Nobel Prize in Chemistry 2020 to Emmanuelle Charpentier
UCMR Alumna Emmanuelle Charpentier
Awarded Nobel Prize in Chemisty 2020
Emmanuelle Charpentier, Max Planck Unit for the Science of Pathogens, Berlin, Germany, and Jennifer A. Doudna University of California, Berkeley, USA, receive the Nobel Prize in Chemisty for "developing a method of genome editing".

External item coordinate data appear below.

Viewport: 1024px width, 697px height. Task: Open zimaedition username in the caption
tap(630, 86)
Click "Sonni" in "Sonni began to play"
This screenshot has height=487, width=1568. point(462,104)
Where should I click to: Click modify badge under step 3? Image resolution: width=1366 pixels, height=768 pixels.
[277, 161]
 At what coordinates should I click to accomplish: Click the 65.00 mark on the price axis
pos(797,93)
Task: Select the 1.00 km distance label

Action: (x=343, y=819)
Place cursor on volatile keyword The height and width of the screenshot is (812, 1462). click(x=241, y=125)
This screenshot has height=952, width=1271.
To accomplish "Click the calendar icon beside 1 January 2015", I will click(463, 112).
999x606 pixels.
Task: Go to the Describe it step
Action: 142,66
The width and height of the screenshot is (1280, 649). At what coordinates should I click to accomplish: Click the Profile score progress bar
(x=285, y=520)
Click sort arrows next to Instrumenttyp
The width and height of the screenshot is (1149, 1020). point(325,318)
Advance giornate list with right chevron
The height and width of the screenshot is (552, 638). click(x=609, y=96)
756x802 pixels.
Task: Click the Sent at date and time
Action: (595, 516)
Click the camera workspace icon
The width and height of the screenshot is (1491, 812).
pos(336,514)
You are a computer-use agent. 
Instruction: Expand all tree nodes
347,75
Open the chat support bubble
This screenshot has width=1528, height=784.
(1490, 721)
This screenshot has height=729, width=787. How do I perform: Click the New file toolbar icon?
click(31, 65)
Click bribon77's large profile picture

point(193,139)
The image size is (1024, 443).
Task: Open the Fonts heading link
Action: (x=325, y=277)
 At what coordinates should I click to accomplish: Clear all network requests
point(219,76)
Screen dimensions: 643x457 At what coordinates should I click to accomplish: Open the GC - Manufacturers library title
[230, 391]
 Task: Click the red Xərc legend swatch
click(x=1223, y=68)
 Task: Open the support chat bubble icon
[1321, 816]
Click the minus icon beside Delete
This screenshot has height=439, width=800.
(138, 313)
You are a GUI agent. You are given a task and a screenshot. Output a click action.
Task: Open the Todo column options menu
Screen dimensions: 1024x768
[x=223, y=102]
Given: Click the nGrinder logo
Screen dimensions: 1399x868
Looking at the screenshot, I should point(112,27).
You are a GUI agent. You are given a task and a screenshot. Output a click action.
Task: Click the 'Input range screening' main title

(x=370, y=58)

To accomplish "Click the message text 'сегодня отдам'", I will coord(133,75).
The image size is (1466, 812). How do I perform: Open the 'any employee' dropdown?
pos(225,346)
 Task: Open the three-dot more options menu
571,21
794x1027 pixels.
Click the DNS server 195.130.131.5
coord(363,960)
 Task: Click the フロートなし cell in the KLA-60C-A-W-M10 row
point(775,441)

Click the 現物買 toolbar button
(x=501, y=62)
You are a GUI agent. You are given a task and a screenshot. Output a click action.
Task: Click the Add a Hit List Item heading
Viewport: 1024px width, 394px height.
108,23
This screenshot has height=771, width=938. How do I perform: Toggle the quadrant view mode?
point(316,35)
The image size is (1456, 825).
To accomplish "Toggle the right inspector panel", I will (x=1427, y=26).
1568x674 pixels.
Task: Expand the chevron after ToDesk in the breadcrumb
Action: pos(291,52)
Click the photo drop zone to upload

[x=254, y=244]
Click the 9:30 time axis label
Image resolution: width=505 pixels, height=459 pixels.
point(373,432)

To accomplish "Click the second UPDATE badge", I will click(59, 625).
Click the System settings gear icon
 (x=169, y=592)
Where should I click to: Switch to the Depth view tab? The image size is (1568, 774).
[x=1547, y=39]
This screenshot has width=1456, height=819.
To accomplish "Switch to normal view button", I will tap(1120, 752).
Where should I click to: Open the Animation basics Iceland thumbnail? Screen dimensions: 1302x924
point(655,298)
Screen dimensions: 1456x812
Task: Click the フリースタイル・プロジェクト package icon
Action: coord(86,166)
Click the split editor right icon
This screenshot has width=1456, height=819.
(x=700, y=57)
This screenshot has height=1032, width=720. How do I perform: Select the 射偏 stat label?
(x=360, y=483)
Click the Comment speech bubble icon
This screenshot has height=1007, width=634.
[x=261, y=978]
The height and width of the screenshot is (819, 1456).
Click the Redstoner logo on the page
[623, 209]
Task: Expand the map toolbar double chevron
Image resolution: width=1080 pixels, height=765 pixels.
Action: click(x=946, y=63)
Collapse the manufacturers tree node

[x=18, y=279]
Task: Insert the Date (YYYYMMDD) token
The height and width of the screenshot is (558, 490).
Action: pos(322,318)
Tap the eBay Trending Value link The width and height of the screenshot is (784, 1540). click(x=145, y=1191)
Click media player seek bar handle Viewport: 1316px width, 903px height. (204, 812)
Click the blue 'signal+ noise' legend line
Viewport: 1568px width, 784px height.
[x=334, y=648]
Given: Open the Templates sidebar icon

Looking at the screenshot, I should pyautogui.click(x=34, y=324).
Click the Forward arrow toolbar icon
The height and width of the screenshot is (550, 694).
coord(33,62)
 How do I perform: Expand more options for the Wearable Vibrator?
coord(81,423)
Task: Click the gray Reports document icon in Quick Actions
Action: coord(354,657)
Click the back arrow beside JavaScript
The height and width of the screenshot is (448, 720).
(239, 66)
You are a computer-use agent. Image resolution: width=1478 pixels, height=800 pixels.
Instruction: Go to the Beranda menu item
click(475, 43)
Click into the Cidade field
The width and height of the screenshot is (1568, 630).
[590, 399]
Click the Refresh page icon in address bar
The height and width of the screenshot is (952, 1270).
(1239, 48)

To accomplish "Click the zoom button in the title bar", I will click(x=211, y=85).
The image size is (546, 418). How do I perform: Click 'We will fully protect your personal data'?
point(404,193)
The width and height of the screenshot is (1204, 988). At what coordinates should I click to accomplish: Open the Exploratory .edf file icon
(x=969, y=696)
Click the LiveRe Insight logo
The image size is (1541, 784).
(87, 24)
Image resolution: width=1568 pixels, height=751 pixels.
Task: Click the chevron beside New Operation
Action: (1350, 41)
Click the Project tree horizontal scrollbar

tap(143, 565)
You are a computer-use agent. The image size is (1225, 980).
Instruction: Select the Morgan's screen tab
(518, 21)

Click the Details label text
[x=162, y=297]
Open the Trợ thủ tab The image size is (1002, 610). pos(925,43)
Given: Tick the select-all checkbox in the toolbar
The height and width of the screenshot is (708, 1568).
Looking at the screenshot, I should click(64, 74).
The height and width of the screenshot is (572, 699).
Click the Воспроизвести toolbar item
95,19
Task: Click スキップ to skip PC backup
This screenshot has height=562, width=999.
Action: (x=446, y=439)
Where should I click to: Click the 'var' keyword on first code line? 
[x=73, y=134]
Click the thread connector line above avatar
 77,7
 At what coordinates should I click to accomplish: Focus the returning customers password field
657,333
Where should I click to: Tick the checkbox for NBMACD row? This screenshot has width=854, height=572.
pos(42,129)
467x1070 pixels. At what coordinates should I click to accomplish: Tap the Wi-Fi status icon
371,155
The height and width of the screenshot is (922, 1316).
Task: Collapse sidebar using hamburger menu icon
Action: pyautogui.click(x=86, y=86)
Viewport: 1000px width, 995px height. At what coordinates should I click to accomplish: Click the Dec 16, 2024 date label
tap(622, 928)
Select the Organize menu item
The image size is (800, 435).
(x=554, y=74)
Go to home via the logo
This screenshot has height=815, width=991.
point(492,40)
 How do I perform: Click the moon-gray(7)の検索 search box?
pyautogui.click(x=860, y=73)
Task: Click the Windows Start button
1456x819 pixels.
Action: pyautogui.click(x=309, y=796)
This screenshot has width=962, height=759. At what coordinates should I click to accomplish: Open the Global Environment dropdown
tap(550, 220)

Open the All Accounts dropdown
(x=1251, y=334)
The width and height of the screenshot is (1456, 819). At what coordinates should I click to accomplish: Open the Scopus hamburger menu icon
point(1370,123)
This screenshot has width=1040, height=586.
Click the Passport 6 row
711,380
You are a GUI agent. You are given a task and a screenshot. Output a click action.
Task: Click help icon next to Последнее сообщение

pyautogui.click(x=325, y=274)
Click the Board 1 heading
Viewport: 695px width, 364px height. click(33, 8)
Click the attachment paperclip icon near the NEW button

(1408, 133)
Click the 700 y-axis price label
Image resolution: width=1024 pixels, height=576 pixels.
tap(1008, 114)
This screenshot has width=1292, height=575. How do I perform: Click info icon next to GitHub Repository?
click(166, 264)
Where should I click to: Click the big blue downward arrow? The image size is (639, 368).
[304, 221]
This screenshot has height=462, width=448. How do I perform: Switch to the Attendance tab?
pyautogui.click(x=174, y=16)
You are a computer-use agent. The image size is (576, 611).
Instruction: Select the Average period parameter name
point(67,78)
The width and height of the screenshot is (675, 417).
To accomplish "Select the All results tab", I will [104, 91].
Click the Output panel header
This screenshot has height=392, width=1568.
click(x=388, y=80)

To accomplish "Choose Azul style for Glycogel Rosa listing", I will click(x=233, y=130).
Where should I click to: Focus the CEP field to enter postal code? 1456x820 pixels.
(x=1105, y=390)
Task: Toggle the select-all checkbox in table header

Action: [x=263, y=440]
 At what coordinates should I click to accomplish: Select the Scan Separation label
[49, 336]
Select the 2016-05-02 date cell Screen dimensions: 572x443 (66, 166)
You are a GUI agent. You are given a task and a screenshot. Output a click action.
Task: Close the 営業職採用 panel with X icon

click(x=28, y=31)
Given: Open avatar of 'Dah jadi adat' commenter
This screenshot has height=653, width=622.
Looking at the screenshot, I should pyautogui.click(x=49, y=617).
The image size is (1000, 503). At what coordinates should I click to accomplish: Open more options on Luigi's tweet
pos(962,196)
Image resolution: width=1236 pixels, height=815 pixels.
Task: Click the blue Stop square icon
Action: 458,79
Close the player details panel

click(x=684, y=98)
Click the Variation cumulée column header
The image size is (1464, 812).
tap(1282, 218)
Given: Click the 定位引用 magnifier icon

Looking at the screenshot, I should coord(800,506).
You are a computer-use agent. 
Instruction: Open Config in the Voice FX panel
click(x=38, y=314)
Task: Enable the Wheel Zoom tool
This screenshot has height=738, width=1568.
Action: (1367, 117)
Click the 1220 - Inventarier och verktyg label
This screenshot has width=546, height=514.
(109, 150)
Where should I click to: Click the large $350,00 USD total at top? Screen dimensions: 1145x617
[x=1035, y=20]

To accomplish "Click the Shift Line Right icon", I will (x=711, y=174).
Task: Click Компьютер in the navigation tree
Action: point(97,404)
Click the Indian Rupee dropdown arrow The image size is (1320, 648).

Emmanuelle Charpentier was one of the first recruited group leaders at the Laboratory for Molecular Infection Medicine Sweden, MIMS, within the Umeå Centre for Microbial Research (UCMR) at Umeå University. During Emmanuelle Charpentier’s studies on Streptococcus pyogenes, she discovered a new molecule, tracrRNA, which together with CRISPR RNA and Cas9 play an important role in activation of the CRISPR-Cas system's defense mechanism in the pathogen Streptococcus pyogenes and other bacteria. She published the finding in 2011 in Nature. In the same year, she initiated a collaboration with Jennifer Doudna. Together, they showed how the bacterial protein Cas9 led by two guide RNAs (crRNA and tracrRNA) can identify targets in invading genes. They also showed how the system can be readily reprogrammed to be applied on any gene - which has proven to be a very versatile gene editing tool. This work was published 2012 in Science.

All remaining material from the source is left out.